I blame Microsoft

All right, it’s only sort of Microsoft­’s fault. But right now you real­ly ought to be read­ing a great arti­cle about how the Portage Coun­ty, Indi­ana Sher­if­f’s Office is a dis­grace to the law enforce­ment pro­fes­sion, and how the Dis­trict Attor­ney for that same coun­ty ought to be fired with­out delay. The arti­cle was researched and foot­not­ed. I had time­lines and even a link to con­firm that 3 April 2015 was a state hol­i­day in Indi­ana.1

It was lit­er­al­ly all gone in a sin­gle key­stroke. There was no back­up, no undo, no cache: no way of retriev­ing the time and ener­gy spent in the now-vain pur­suit of pro­vid­ing the slice of bril­liant edi­to­r­i­al jour­nal­ism Mono­chro­mat­ic Out­look read­ers have come not to expect.

I take respon­si­bil­i­ty for my part in this, of course. Using a brows­er win­dow to edit any­thing more than about a dozen words is a rook­ie move. (Or is it? Google wants us to do pret­ty much every­thing in a brows­er these days. On the oth­er hand, Google’s web-based appli­ca­tions do a good job of pro­vid­ing auto­mat­ic back­up, a fea­ture of the Mono­chro­mat­ic con­tent-cre­ation tools that I dis­abled dur­ing last year’s attempts to make the site’s pages load in under five min­utes.) Fur­ther­more I was not unaware of the pecu­liar user-inter­face choice made by the nice folks at Mozil­la, to which I give cred­it for my loss of data. It’s an easy-to-patch bug, but a fix I had not both­ered to apply. I even have a brows­er exten­sion for Fire­fox which makes it con­ve­nient for me to use an exter­nal text edi­tor2 when writ­ing any­thing in a textarea. Even if I had not, I’ve nev­er unin­stalled Quick­Cur­sor,3 a util­i­ty that gives me that same capa­bil­i­ty any­where in the sys­tem. Even with­out Quick­Cur­sor, there is an Alfred Work­flow which does the same thing in a few more key­strokes. And even with­out any of those options open­ing a text edi­tor to write, then sub­se­quent­ly past­ing the text in to the brows­er is real­ly quite easy.

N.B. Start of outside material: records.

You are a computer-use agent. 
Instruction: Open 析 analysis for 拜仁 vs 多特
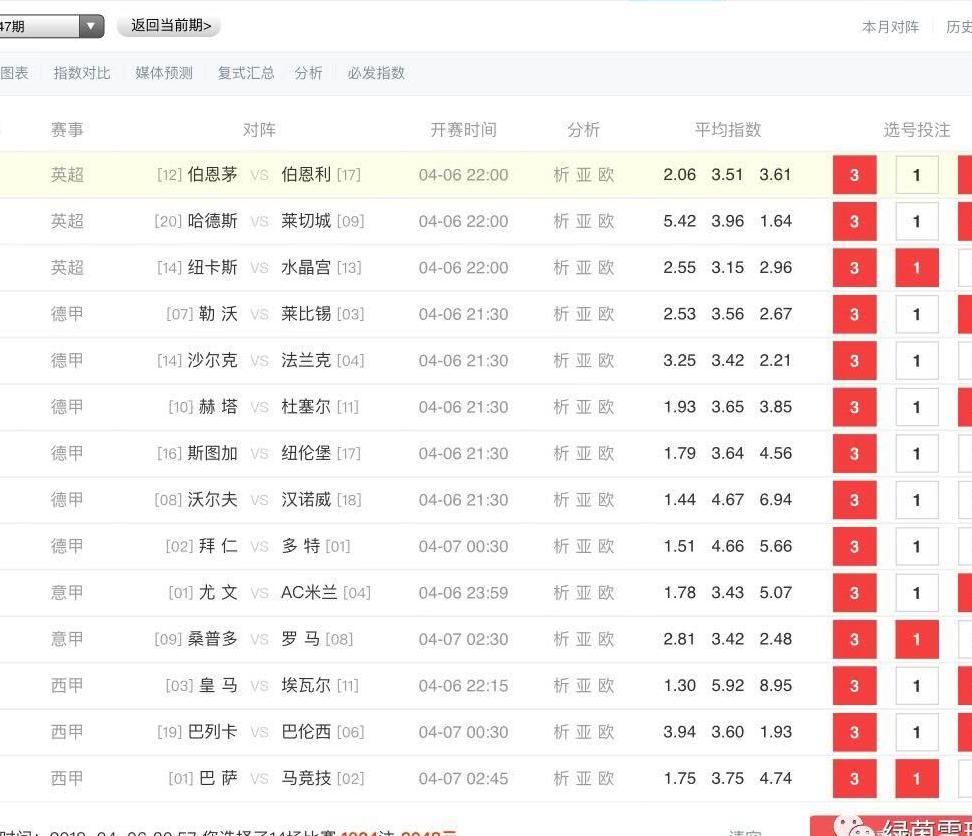click(561, 546)
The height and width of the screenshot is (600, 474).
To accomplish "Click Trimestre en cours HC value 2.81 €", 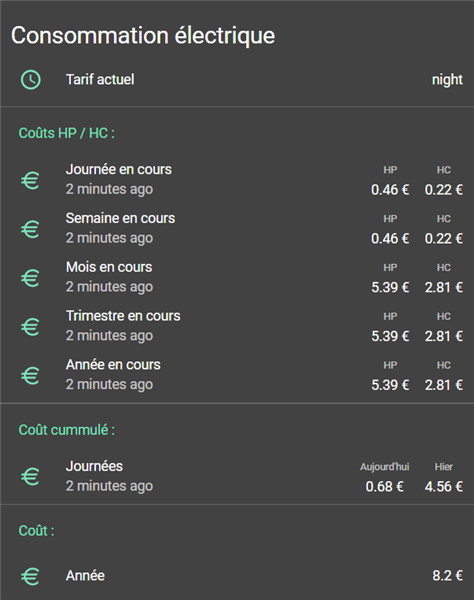I will pyautogui.click(x=444, y=336).
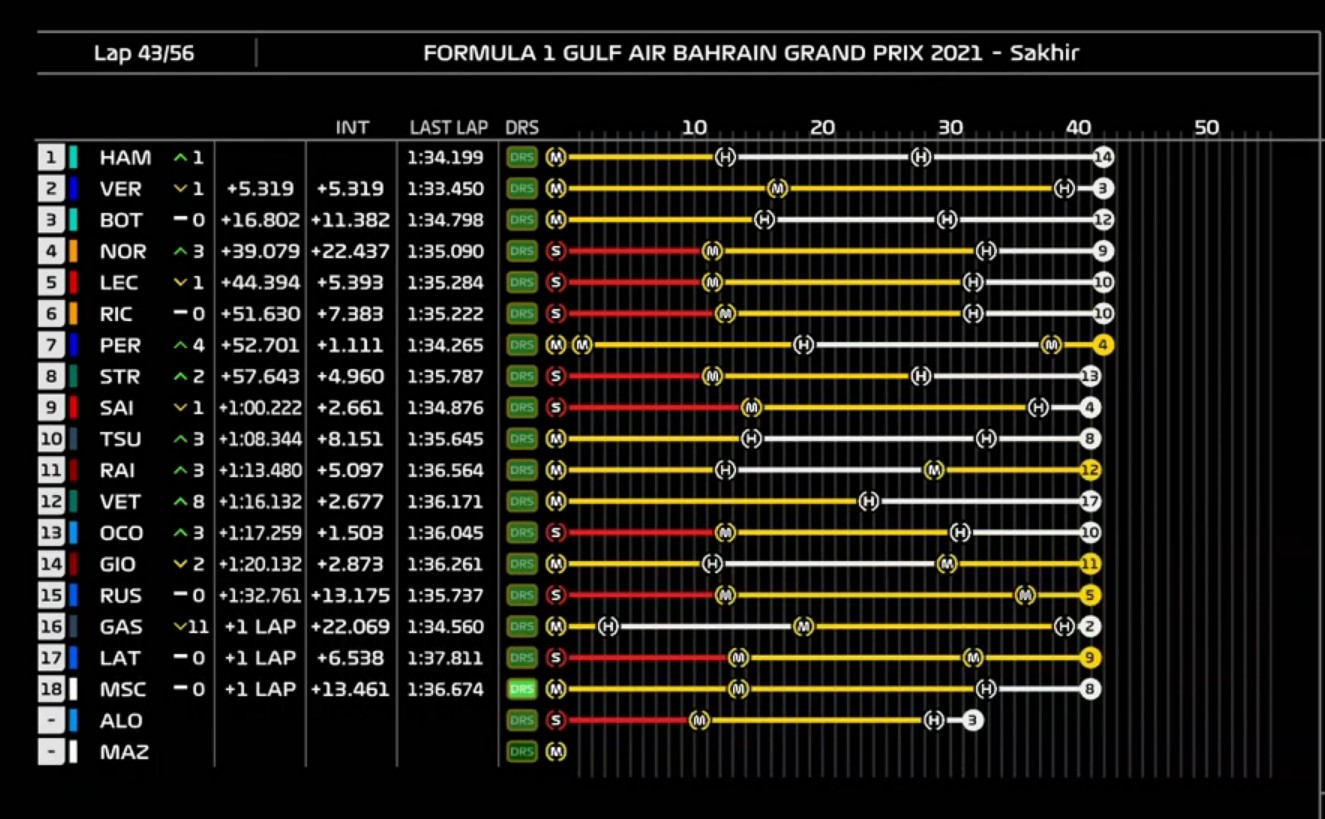Screen dimensions: 1325x819
Task: Click the orange team color bar beside NOR
Action: tap(74, 251)
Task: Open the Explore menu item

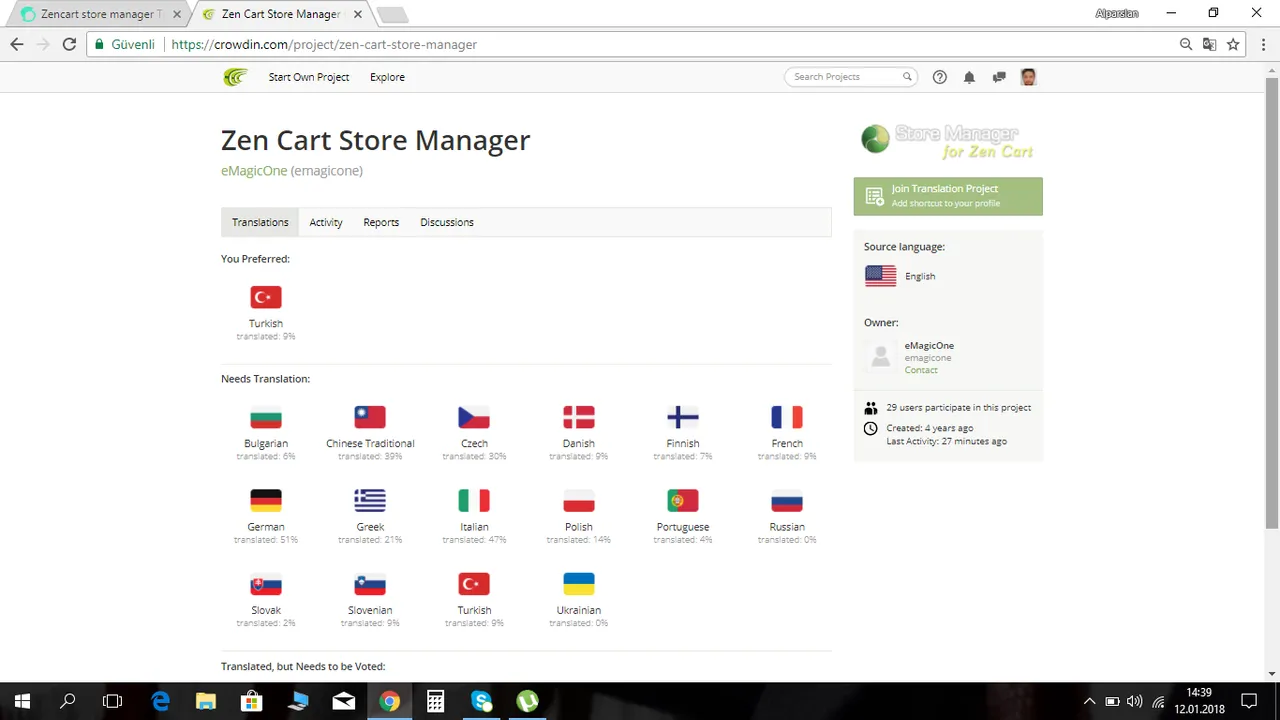Action: 387,77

What was it I did? Well, I hit the backspace key. In Fire­fox (except under Lin­ux) backspace is a back but­ton, which took me to the page I’d been on before, los­ing the con­tents of my form.4

I’m cer­tain that there have been worse user-expe­ri­ence deci­sions made in the his­to­ry of soft­ware devel­op­ment. The fact that I can’t think of any right now only indi­cates that this is the one that is present­ly upset­ting to me.

So why do I blame Microsoft for Fire­fox’s bad design deci­sion? Because it was done in Fire­fox to make it con­sis­tent with Inter­net Explor­er. And if I’m hon­est, because «I blame Microsoft» is wry­ly if not iron­i­cal­ly fun­ny. If I were to title this piece to point my fin­ger at the Mozil­la Foun­da­tion it would inevitably give rise to a string of obscen­i­ties, which I gen­er­al­ly pre­fer to leave in the text of an arti­cle rather than its title.

Besides, please don’t make me quote fic­tion­al char­ac­ters from pop­u­lar movies.5 It’s one thing for Microsoft to have made some lousy deci­sions back in the 1990s when graph­i­cal user inter­faces were option­al and the Web was some new­fan­gled thingy some peo­ple had heard of. I’m not even sure that I can blame Microsoft for stick­ing with that choice in Inter­net Explor­er. In 2005, after «user expe­ri­ence» had become its own field dis­tinct from «user inter­face» to slav­ish­ly imi­tate one of Microsoft­’s obvi­ous­ly bad deci­sions? It’s a bit like watch­ing a drunk fall flat on his face, then down­ing a bot­tle of gin before rac­ing the Isle of Man TT.

My les­son is learned, and the behav­ior is changed in Fire­fox on my machine, even though it meant void­ing my war­ran­ty. It’s a sad day when I have to waive my right to a refund on free soft­ware. This also rein­forces my deci­sion not to have Chrome installed any­where except on a vir­tu­al machine. Opera, you’re hang­ing by a thread.

  1. It was Good Fri­day. The courts were closed
  2. I love Byword for OS X and am using it to write these words. 
  3. Whoa! Did I real­ly pay $5 for that? It would­n’t be quite so shock­ing if I actu­al­ly ever used it. And it would have been mon­ey very well-spent if I actu­al­ly had used it while writ­ing the arti­cle about the Del­Rea Good inci­dent. 
  4. I’d like to address the ques­tion raised by user SNag in a com­ment on User Expe­ri­ence Stack Exchange which seemed to express dis­be­lief that it is pos­si­ble some­one might make this very error. If the user is typ­ing, clear­ly the textarea has the focus. The back­space key can’t pos­si­bly cause prob­lems because peo­ple don’t type when no form fields have focus. Well, I often include links in things that I write — in fact, I do so much more often if I am writ­ing in a brows­er than if I am writ­ing else­where. Fre­quent­ly there­fore I keep a sec­ond brows­er open and switch between the brows­er I’m writ­ing in (in this case Fire­fox) and the brows­er I’m using for research (in this case Safari.) Here I switched back to Fire­fox, and appar­ent­ly mis-tapped on the form field. So yes, this is a case of user error. How­ev­er, one ought nev­er encour­age user error by putting the ejec­tor seat lever between the cab­in lights and FM radio switch­es
  5. sigh OK, «Who’s the more fool­ish, the fool or the fool who fol­lows him?» 

2 Replies to “I blame Microsoft”

  1. Back­space
    I **LOVE** the Back­space but­ton! I use it all the time when I am brows­ing. Hit­ting Back­space is by far the quick­est and eas­i­est way to back up a page or two, and pret­ty easy to remem­ber. If you have dis­abled Back­space, what do you use to go back a page?